After a comprehensive review, the Federal Reserve on Thursday announced a broad set of new rules that will ban the purchase of individual securities, restrict active trading, and increase the timing of reporting and public disclosure by federal policy makers and senior staff. As a result of the new policies, senior Federal Reserve officials will be limited to purchasing various investment vehicles, such as mutual funds.

The new restrictions will apply to both the Reserve Bank and policy makers on the board and senior staff and will prohibit them from buying individual stocks, holding investments in individual bonds, holding investments in agency securities (directly or indirectly), or entering into derivatives. The new rules are broad in scope and designed to put the Federal Reserve’s investment and trading rules ahead of the larger federal agencies.

“These tough new rules raise the bar in order to assure the public we serve that all of our senior officials maintain a single-minded focus on the Fed’s overall mission,” Federal Reserve Chairman Jerome H. Powell.
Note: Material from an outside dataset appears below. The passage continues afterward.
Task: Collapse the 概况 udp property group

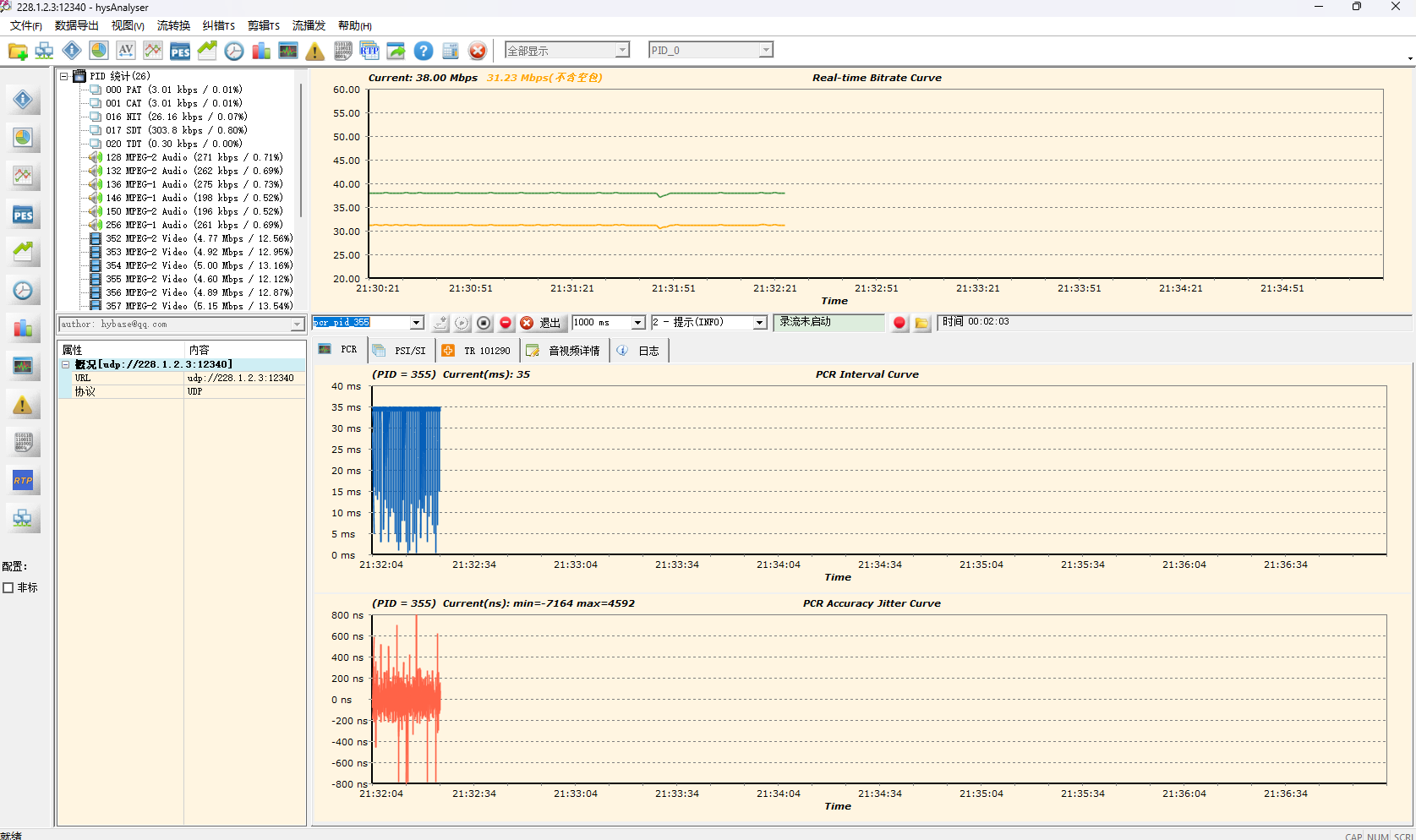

To help protect against the emergence of any conflict of interest in the timing of investment decisions, policy makers and senior officials will generally be required to give 45 days prior notice to purchase and sell securities, obtain prior approval to buy and sell securities, and hold investments for at least one year. Furthermore, no purchases or sales will be permitted during periods of increased financial market stress.

Reserve bank heads will now be required to publicly disclose financial transactions within 30 days, as board members and senior staff currently do.

The Board of Directors and the Reserve Banks will incorporate these new restrictions into appropriate Federal Reserve rules and policies over the coming months.

Reminder, Powell’s term as central bank chief expires in February, President Biden did not say whether he would reappoint him to the position. But the White House said Thursday that Biden still had confidence in Powell.